“I’ve been keeping Felix up, listening to the story of my life,” said Phyllis.
“Is it late? I’ve been fixing up the dummy of the Motion Picture World. I’m just finished. I have to get it down at the printer’s at eight in the morning.” She went over to the table, and swept the scattered proofs into a portfolio, laying the dummy upon them, and tying the strings. “How about some coffee? Or are you sleepy?” “Wide awake!” said Phyllis. “It’s so nice to find you up. I did want to see your studio.”
“Felix, will you make some coffee?”
Felix came back in a moment and sadly reported that the coffee was “all gone!”
“Oh, I forgot—I used the last of it this evening.... What a pity!”
Felix, returning into their presence from behind the screen, had a curious sense of being a third, an intruder into a friendly intimacy. He had had, in the very moment of their meeting, a startled impression of their being the oldest friends each other had, far more deeply acquainted with each other than he with either of them! And now, in the mere two minutes in which he had been out of their sight searching for coffee, they had begun to talk for all the world like two old schoolmates who had, after a long separation, much to tell each other. His entrance had, or so it seemed to him, the effect of an interruption.

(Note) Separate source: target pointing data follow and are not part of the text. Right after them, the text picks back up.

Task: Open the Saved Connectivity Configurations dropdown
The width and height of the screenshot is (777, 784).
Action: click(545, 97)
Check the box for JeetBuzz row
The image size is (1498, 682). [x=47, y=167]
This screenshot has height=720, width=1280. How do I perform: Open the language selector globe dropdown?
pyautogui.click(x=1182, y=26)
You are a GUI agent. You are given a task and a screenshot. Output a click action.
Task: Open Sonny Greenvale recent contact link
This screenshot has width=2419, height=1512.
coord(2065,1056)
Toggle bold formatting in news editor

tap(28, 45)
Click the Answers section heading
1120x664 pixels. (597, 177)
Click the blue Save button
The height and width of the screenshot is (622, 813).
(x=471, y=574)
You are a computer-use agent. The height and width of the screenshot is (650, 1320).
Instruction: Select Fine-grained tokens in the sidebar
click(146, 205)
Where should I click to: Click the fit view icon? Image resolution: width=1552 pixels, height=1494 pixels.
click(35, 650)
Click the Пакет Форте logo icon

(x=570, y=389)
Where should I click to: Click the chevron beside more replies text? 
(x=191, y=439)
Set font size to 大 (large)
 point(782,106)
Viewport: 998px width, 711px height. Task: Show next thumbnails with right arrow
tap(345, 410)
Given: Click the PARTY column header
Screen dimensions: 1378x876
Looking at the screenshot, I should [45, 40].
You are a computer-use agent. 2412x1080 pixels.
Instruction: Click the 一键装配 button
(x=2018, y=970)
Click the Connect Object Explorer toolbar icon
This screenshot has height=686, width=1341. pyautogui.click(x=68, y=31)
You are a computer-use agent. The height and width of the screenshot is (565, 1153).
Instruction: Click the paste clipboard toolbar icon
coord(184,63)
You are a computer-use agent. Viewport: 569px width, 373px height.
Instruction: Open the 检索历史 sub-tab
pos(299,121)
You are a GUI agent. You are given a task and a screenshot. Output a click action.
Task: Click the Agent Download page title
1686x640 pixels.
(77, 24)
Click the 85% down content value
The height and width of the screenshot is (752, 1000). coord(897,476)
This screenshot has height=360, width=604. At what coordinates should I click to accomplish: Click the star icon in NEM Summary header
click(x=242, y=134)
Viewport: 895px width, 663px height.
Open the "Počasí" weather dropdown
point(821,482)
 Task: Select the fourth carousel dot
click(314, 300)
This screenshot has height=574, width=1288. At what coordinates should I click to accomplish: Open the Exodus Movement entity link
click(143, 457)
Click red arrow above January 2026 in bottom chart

“I’ll look again,” he said awkwardly. “There may be some left of that G. Washington coffee. I think there is.” And he went behind the screen again.
There was no “G. Washington coffee.” He found the empty can at once. But he sat down on the bed, grinning sheepishly at himself, instead of returning. He could hear them out there talking in the swift, breathless, low tones of confidential feminine narrative. Now Phyllis’s voice ceased on a note of inquiry, and Rose-Ann spoke without interruption to a hushed listener. Her voice became louder, and there was a ring of pride in it. Both girls suddenly laughed and then Rose-Ann went on talking....
What on earth could they be talking about? Felix found himself listening curiously, with decidedly the feeling of an eavesdropper, but he could distinguish only an unrevealing word or two now and then. “Clive’s house,” he heard, and after a while, “scissors,” followed by another laugh; but that was all.
If someone had assured him, beforehand, that Rose-Ann, in spite of what had seemed to him an ungenerous hostility to Phyllis, would have instantly taken her to her bosom like this, he would have been pleased; but now, with that fact before him, he was not so much pleased as astonished. He was even a little annoyed.